Since mid 2010 Exxon’s market price has increased from its low of about $57 to the current price of about $91 per share, as is shown in the graph below. That is an increase of 60% in market price in 2.5 years time. Also it is interesting to see that it is back around its pre-crisis high.
Source: Ycharts.com ( X-axis: Year, Y-axis: Share Price)
An intensive analysis of Exxon’s cash flow statement highlighted one strong point of Exxon–the ability to generate huge amounts of cash.

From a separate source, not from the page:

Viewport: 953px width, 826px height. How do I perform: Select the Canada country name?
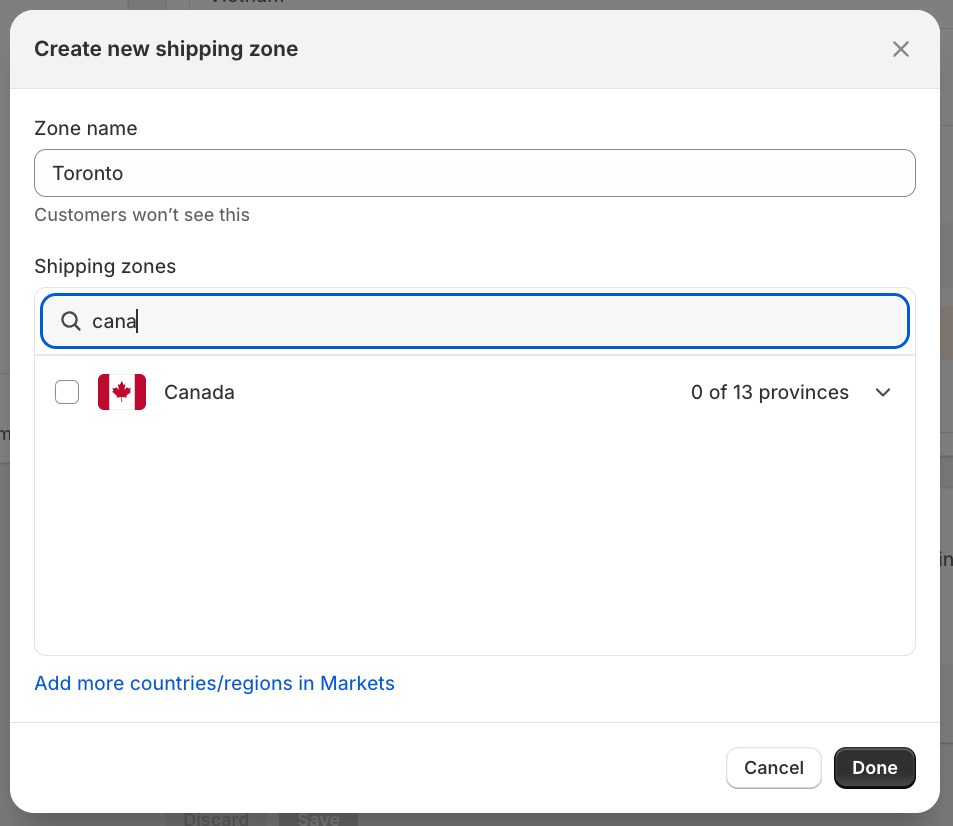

Operating cash indicates if the company is able to generate its own cash, instead of funds coming from outside financing activities. As shown in the tables below, operating cash is growing year over year as of 2009, with a slight decrease in 2012.
With operating cash the company is able to fund its investing and financing requirements. As we look at the increase/decrease in net cash in the tables, we see that Exxon has significantly been using up its cash reserves in the last few quarters. One of the main reasons is that it has been buying back its own stock–already about 15.6 billion worth in 2012. In a cash flow statement this is indicated with the “Issuance (Retirement) of Stock, Net” item.
Note: All values in tables are in Millions of USD
Exxon vs Other Companies
Major oil companies’ fourth-quarter earnings reports got off to a bumpy start, with Royal Dutch Shell plc (ADR) (NYSE:RDS.A)’s profit disappointing investors and ConocoPhillips (NYSE:COP) projecting total production for this year will be lower than in 2012.
ConocoPhillips, based in Houston, said that because of planned maintenance, downtime at some facilities, and seasonal issues in the second and third quarters of 2013, it expects full-year production from continuing operations of 1.48 million to 1.53 million barrels of oil equivalent per day. Full-year 2012 production was 1.58 million barrels per day. The muted outlook came as the company reported that its fourth-quarter profit fell nearly 58 percent. The decline partly reflected the spinoff of downstream businesses that were included in the year-ago results. The spinoff of the new Phillips 66 removed ConocoPhillips from the ranks of integrated, Big Oil rivals, against which it’s been measured in the past.